TASK BRIEF:
Go through the entries below and print, exactly, the lines starting at the one with "Bilan lecture mars 2014 (1107, 980)" and ending at the one with "Les polars de MiKa ... (1095, 1679)", keeping both ends and no others.
(DATA PROVIDED)
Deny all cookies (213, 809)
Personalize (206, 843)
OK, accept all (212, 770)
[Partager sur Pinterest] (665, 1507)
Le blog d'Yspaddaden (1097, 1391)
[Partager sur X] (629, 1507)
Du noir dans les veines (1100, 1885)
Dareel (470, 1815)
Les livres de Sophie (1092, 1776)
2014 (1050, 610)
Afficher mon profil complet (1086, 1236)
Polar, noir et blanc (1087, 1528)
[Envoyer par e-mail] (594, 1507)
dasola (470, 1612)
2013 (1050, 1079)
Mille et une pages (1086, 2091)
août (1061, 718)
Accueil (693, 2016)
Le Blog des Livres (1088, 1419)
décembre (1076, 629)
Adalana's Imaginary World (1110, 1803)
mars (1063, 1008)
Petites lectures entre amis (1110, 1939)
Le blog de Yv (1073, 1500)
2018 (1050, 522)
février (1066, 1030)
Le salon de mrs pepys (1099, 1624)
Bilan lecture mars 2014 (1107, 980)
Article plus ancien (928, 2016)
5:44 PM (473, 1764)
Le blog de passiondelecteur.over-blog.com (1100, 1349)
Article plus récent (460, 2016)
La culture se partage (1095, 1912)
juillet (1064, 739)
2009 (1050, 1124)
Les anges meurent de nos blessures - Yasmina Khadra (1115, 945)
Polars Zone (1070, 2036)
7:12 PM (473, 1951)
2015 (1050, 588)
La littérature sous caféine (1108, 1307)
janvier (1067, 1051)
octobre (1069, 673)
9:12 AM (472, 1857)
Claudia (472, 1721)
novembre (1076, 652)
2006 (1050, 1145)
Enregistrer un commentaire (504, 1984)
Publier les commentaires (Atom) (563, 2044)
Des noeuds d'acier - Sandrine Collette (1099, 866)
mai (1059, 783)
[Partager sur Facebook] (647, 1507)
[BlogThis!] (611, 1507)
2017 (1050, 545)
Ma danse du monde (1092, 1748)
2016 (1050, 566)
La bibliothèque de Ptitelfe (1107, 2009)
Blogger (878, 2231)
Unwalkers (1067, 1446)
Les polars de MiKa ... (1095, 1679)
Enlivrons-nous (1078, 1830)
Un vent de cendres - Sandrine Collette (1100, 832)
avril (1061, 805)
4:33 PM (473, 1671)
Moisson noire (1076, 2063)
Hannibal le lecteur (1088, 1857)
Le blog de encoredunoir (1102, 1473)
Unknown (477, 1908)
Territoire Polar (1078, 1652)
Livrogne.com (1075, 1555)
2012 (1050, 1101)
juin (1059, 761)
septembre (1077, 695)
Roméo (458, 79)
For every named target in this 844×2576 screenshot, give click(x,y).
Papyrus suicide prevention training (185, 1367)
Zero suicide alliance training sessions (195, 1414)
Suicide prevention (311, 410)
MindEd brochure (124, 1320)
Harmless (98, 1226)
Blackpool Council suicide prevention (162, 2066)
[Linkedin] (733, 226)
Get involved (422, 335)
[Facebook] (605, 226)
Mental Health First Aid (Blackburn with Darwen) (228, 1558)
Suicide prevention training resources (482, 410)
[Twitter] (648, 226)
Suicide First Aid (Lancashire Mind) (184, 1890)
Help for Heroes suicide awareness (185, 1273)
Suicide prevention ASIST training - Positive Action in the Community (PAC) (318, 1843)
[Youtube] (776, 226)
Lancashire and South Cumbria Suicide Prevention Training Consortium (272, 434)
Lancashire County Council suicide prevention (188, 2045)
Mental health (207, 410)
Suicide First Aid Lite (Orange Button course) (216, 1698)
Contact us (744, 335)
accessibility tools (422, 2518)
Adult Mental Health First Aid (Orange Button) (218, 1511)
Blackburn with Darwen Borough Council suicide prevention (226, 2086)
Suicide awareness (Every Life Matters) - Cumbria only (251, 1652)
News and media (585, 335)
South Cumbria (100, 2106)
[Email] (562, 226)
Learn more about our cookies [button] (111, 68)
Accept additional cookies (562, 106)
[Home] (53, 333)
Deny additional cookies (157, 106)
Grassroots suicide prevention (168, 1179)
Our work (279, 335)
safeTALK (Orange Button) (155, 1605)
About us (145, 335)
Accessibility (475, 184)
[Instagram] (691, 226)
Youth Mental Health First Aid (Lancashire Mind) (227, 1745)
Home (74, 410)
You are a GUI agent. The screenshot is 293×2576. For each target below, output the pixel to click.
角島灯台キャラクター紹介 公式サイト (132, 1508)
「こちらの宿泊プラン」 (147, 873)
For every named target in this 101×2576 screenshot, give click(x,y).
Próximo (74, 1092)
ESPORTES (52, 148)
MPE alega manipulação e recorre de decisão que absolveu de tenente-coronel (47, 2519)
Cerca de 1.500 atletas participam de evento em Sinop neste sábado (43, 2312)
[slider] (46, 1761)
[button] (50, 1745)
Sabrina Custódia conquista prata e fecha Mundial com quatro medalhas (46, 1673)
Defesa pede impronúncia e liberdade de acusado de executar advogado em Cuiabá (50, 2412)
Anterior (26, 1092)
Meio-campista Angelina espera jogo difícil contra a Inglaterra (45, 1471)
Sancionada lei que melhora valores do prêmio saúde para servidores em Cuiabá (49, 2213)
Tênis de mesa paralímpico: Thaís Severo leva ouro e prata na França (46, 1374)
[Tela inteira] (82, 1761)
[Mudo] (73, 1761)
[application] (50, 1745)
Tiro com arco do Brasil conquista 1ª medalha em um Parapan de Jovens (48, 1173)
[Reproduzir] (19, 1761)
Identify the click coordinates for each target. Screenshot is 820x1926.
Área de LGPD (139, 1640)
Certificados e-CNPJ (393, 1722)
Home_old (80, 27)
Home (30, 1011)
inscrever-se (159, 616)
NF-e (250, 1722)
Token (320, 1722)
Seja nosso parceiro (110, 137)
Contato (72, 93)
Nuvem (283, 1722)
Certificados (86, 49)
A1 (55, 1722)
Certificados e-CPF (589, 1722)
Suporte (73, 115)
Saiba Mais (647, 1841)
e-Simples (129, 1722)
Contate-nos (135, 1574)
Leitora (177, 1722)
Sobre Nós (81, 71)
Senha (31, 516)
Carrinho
(End DATA PROVIDED)
ANSWER BOX:
Bilan lecture mars 2014 (1107, 980)
Article plus ancien (928, 2016)
5:44 PM (473, 1764)
Le blog de passiondelecteur.over-blog.com (1100, 1349)
Article plus récent (460, 2016)
La culture se partage (1095, 1912)
juillet (1064, 739)
2009 (1050, 1124)
Les anges meurent de nos blessures - Yasmina Khadra (1115, 945)
Polars Zone (1070, 2036)
7:12 PM (473, 1951)
2015 (1050, 588)
La littérature sous caféine (1108, 1307)
janvier (1067, 1051)
octobre (1069, 673)
9:12 AM (472, 1857)
Claudia (472, 1721)
novembre (1076, 652)
2006 (1050, 1145)
Enregistrer un commentaire (504, 1984)
Publier les commentaires (Atom) (563, 2044)
Des noeuds d'acier - Sandrine Collette (1099, 866)
mai (1059, 783)
[Partager sur Facebook] (647, 1507)
[BlogThis!] (611, 1507)
2017 (1050, 545)
Ma danse du monde (1092, 1748)
2016 (1050, 566)
La bibliothèque de Ptitelfe (1107, 2009)
Blogger (878, 2231)
Unwalkers (1067, 1446)
Les polars de MiKa ... (1095, 1679)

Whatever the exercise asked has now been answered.